---------- Source passage ----------
And if you are not sure what a cryptid is think Loch Ness Monster and Bigfoot…Children love monsters and mysteries. It is possible to write information texts on these weird and wonderful creatures, a bit like Pie Corbett’s Talk for Writing ‘dragons’, simply substitute one for the other.
My absolute favourite book of all time is ‘The Graveyard Book’ by Neil Gaiman.
‘When a baby escapes a murderer intent on killing the entire family, who would have thought it would find safety and security in the local graveyard? Brought up by the resident ghosts, ghouls and spectres, Bod has an eccentric childhood learning about life from the dead. But for Bod there is also the danger of the murderer still looking for him – after all, he is the last remaining member of the family. A stunningly original novel deftly constructed over eight chapters, featuring every second year of Bod’s life, from babyhood to adolescence. Will Bod survive to be a man?’
My older pupils have always loved ghosts and vampires, witches and wizards. This book contains them all plus skillful storytelling that hooks the reader from the very first line. I generally use this with ‘The Night of the Gargoyles’ black and white picture book and give the children chance to make their own clay gargoyles.
The picture is great to use for activating schema before introducing spine-chilling books. It reminds me of the Stephen King book ‘It’ where the clown lures the children into the drains with balloons….I detest clowns!
A spooky, creepy animation which can inspire stories is ‘Alma’…
This topic also gives great opportunities for using the brilliantly tense and shadowy ‘Francis’…
If you are looking for a class novel for Year 4 or 5 and you are just about to go on residential the look no further than ‘Room 13’ by Robert Swindells….this is fabulous for ensuring that the children stay in bed at night…mwah ha ha!!
Any of this author / illustrator’s books will whisk you away to another world and inspire you to create wonderful things…
We all want somewhere to escape to where anything is possible. My favourite world to inhabit is Terry Pratchett’s Discworld, but for younger pupils Narnia is a great place to start, followed by Hogworts and Middle Earth…
The Legend of King Arthur…
I have always been fascinated by the legend of King Arthur and love the Kevin Crossley-Holland books based on the life of the young king…
My son and I also enjoyed the recent BBC series ‘Merlin’ where John Hurt is the voice of the enslaved dragon. Merlin is a fascinating character who is the inspiration for many famous literary wizards e.g. Dumbledore, Gandalf and can inspire pupils to create powerful magical characters of their own.
Some of the best books to share with children ….
Hopefully there are some ideas to light your fire and keep you on your toes!!
Inspired by the creative potential of the new BFG film (I will let you in to a secret…I could not stand the animated version, his voice grated…!) I have put together a Key Stage 2 topic ‘Fi Fi Fo Fum’ ready to use when we return to school for a new term.
I have used some of these stories already in a ‘Heroes and Monsters’ topic in Year 5/6 and it went down a storm. I have even used some texts with KS1 and EYFS because there are giants everywhere in literature – ‘Jack and the Beanstalk’, ‘The Selfish Giant’ and ‘Harry Potter’ – and across all cultures so they are a concept all children very easily relate to no matter what their age or background.
---------- Data provided ----------
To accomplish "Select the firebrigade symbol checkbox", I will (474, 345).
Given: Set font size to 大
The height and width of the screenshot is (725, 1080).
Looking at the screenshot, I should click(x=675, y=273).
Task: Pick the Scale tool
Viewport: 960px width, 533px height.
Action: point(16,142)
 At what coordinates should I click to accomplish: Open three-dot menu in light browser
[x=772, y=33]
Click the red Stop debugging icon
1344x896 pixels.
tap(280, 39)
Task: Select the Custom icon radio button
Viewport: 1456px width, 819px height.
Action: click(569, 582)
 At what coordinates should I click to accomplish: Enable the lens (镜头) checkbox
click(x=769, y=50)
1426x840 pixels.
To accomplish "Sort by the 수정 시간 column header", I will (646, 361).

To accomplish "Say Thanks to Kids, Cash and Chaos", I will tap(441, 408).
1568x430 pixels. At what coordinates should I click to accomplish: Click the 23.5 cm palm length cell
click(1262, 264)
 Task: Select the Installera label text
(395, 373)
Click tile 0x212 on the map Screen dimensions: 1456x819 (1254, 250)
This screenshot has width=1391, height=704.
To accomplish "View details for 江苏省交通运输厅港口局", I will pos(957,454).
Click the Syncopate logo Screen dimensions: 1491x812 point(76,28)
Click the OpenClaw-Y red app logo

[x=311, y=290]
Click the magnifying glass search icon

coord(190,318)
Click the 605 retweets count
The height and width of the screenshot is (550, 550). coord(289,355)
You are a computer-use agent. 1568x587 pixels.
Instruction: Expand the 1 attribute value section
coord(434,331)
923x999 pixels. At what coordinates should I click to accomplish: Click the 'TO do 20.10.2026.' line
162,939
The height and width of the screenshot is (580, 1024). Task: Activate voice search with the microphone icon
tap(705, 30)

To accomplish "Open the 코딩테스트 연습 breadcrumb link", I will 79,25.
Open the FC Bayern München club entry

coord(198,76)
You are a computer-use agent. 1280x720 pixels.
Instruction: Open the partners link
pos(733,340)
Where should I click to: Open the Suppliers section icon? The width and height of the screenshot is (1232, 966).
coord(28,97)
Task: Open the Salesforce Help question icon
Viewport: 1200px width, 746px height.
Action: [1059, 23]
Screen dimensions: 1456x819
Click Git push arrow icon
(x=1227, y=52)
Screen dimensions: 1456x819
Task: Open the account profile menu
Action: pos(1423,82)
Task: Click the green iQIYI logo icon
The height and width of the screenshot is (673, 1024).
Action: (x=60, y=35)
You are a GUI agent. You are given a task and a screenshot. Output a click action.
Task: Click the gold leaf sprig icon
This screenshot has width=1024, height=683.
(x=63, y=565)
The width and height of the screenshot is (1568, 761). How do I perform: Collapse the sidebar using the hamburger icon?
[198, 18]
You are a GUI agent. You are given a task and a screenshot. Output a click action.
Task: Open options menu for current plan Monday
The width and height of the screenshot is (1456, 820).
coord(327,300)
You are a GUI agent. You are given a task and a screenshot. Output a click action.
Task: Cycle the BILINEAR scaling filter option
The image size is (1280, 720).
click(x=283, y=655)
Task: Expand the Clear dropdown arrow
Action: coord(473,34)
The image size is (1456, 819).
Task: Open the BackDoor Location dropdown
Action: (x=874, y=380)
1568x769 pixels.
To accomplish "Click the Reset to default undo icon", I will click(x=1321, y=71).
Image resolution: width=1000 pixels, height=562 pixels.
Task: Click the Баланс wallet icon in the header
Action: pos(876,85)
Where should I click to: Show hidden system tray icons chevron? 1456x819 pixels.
----------
• [Task instructions]:
1. In the blog post on children's books, which novel is recommended for a Year 4 or 5 class about to go on residential?
2. Continue the blog post on children's books from where it stops.

• [Answer set]:
1. 'Room 13' by Robert Swindells.

2.
These are just some of the books that I used. My absolute favourite has to be ‘The Giant book of Giants’ which is a beautiful collection of giant stories from around the world, but the very, very best bit is the enormous 3D poster of a giant that comes with it.
The children love interacting with it…particularly looking up his kilt!!! I have him as a stimulus for writing character descriptions in Year 2 and as a story stimulus for KS2. Children have drawn and labelled their own giant and created stories for the strange objects he carries.
I have used picture like these above, which have led to fantastic discussions on the existence of giants. This can be the stimulus needed for a newspaper article or a persuasive argument.
It also reminded me of an old unit of work from the original Literacy Strategy based around the story ‘The Giant’s Necklace’. It had some super ideas for teaching a full unit of work, which over time I had forgotten about. I discovered the originals on-line the other day…well worth taking a look at!
I think reading is really difficult to assess and I have been doing it for years! I decided to put together a quick guide to help out other teachers who are struggling to get to grips with making a judgement for reading. I don’t think anything is new or particularly revolutionary….just useful (I hope!). I have tried to consider a few ways in which you can demonstrate progress too.
I also want to draw your attention to the work of MrsPteach and her brilliant blogs on reading. She has created lots of lovely resources too for using R. I. C. (Retrieve, Interpret, Choice) to help focus teaching on particular question types…
Here is my list…
- Look at the level/ stage of the reading book they can comfortably read (90% accuracy – a running record can be used to check this). Use the reading scheme guide (often a poster) which explains the reading age of each level.
- What is their phonic level (if they are not beyond phase 5)? Does their reading book reflect their phonic level?
- The Salford reading test will give a reading age and is therefore really useful to evidence the impact of interventions. It does not measure understanding. Again, check that their reading book reflects their reading age!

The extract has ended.